Por Eliana Maria (Ir. Gabriela, Obl. OSB)
*Artigo
do Padre Manoel Godoy, SJ
‘Por tudo o que o papa
Francisco faz e fala, podemos considerá-lo um aliado importante na luta contra
o racismo. Essa perspectiva precisa ser enquadrada num campo maior, não somente
nas falas diretas contra o racismo. Ele vem insistindo na cultura do ‘encuentro
y cercania’. Com esta cultura, crê Francisco que teremos condições de
entabular diálogos construtivos rumo a uma sociedade mais fraterna.
Na sua mais recente encíclica,
o papa Francisco fez uma análise da conjuntura mundial onde ele destaca
elementos que dificultam essa cultura. No primeiro capítulo, sob o nome de ‘Sombras
de um Mundo Fechado’ ele elenca os principais sinais dos tempos, que
configuram um cenário sombrio contrário à fraternidade.
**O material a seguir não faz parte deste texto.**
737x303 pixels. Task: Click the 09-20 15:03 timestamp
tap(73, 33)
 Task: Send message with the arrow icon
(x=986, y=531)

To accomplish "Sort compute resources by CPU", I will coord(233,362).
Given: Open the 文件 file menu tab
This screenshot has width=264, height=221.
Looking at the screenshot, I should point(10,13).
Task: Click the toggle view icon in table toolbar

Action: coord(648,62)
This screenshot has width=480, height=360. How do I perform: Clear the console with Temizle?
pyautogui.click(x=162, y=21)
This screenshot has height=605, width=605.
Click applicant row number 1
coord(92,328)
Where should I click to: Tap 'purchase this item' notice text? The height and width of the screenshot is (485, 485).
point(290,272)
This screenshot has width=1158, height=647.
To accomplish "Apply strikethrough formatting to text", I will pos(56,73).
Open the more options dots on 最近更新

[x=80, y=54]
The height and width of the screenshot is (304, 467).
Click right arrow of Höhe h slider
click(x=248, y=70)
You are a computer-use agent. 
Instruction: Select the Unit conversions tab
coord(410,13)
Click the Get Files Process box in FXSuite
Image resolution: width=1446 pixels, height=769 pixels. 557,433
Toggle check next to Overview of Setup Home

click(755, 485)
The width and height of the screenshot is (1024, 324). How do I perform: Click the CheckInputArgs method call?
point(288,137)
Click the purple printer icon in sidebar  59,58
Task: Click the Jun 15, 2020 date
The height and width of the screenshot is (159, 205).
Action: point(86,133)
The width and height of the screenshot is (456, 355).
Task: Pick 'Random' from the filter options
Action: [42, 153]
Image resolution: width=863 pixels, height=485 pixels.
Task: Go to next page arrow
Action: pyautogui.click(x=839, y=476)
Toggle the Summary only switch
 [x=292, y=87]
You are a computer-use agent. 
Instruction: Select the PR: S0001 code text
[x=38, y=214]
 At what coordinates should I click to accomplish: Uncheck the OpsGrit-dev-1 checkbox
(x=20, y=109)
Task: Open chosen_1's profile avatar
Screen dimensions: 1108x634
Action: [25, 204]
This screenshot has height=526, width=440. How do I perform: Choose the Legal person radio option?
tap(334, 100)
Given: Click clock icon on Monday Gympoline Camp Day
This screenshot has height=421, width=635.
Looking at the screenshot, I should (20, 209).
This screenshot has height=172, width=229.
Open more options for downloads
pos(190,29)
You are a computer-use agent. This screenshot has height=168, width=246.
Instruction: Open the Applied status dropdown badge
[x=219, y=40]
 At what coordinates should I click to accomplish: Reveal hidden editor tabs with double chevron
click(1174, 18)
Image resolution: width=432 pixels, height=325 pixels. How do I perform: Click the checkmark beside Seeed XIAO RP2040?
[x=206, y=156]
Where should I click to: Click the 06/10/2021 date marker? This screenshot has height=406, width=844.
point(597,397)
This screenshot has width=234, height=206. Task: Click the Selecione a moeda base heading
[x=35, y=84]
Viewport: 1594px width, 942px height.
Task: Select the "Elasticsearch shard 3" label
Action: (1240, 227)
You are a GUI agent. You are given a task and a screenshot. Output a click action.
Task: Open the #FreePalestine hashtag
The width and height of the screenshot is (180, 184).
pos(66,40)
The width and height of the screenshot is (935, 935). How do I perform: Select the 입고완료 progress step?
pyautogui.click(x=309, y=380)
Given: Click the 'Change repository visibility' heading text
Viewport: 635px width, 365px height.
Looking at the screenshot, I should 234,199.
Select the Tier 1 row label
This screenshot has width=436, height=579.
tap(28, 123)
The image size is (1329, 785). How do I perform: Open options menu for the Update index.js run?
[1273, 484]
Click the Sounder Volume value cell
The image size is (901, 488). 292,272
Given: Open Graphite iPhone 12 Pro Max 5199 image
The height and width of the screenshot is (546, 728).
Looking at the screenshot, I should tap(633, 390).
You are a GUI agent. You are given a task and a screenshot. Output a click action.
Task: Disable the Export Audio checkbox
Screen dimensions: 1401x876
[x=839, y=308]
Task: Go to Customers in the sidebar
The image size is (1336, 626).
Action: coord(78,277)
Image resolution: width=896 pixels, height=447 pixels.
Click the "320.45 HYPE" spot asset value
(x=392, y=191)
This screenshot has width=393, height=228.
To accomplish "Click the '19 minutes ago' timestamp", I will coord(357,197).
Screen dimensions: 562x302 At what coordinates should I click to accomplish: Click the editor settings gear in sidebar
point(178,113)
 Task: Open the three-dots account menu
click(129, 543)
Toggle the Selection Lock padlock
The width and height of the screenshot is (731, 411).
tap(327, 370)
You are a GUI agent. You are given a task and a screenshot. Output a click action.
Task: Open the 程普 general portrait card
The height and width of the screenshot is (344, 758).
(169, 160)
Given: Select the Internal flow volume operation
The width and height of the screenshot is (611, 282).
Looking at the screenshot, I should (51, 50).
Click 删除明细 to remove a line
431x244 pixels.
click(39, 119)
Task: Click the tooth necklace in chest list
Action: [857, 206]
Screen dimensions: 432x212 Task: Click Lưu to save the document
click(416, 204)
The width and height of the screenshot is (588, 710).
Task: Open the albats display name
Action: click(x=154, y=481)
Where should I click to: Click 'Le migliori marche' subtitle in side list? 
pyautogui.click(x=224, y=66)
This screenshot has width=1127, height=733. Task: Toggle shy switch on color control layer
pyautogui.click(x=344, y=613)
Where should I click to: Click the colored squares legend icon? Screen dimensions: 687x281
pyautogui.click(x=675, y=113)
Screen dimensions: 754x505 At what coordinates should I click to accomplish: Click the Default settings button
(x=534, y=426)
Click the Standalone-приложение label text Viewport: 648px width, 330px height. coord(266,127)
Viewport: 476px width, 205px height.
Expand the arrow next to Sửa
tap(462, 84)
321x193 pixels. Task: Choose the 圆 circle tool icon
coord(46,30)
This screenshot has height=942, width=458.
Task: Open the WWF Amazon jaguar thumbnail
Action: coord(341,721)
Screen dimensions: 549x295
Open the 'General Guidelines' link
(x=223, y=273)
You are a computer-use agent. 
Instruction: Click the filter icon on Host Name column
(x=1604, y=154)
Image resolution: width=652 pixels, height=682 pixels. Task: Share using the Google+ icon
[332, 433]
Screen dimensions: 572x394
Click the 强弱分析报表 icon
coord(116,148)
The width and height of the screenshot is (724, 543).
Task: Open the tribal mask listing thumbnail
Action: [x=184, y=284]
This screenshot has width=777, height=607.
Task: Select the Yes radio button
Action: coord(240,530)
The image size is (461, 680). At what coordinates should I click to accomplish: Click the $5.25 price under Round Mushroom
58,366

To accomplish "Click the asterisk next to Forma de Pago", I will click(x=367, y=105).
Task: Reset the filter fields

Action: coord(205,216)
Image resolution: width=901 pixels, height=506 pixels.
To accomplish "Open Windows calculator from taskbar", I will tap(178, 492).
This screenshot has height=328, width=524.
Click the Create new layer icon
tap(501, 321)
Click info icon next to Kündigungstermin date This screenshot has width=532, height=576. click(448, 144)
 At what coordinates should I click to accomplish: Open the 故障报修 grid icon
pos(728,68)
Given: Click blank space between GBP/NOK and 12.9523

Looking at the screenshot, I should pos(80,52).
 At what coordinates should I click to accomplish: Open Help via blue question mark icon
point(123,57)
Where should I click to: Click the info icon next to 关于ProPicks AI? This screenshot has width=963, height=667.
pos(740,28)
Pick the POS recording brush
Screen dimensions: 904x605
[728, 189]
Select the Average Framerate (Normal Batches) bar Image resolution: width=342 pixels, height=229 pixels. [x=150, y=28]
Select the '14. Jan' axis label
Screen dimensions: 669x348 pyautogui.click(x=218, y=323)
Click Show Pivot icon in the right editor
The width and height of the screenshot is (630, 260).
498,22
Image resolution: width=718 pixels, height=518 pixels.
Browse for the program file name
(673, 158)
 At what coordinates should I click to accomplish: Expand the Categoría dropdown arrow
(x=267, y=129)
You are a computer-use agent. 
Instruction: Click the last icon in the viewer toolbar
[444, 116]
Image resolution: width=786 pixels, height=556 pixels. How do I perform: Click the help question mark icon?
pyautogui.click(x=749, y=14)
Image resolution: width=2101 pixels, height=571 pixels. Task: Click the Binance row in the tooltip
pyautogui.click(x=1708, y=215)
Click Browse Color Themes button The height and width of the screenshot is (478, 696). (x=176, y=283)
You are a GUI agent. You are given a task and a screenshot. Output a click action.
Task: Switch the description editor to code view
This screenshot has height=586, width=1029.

O papa constata que a
conjuntura histórica vem dando passos à atrás, contrários o que se sonhou de um
mundo globalizado e fraterno. Esperava-se um mundo mais integrado, superando
conflitos antigos e criando base para um mundo onde o diálogo marcaria o concerto
entre as nações, porém, o que se vê é o ressurgimento de nacionalismos
fechados, exasperados, ressentidos e agressivos. Neste cenário, o descarte de
seres humanos, a obsessão de cortar custos trabalhistas, a globalização sem
rumo humano, a pandemia, a cruel exploração dos migrantes e o racismo são as
constantes.
Francisco chama a atenção para
a perda da consciência histórica. Diz : uma maneira eficaz de dissolver a
consciência histórica, o pensamento crítico, o empenho pela justiça e os
percursos de integração é esvaziar de sentido ou manipular grandes palavras,
tais como democracia, liberdade, justiça, unidade. Critica a falta de um
projeto que alcance a todos e não somente a alguns privilegiados. Vê como
grande ameaça à fraternidade e à amizade social o mecanismo político em voga de
exasperar, exacerbar e polarizar. Tal política suscita um clima de todos contra
todos, onde o vencer é sinônimo de destruir. Hoje, um projeto com grandes
objetivos para o desenvolvimento de toda a humanidade soa como um delírio.
Lembra do projeto do cuidado da casa comum e do desinteresse por ele da parte
dos poderosos do mundo.
Alerta também para a cultura e
política do descarte mundial, onde não só os alimentos ou os bens supérfluos
são objetos de descarte, mas muitas vezes os próprios seres humanos. Nesse
mundo dominado por interesses econômicos, aumentou a riqueza, mas não a
equidade e assim nascem novas formas de pobrezas. E nessa perspectiva, denuncia
que os direitos humanos não são suficientemente universais.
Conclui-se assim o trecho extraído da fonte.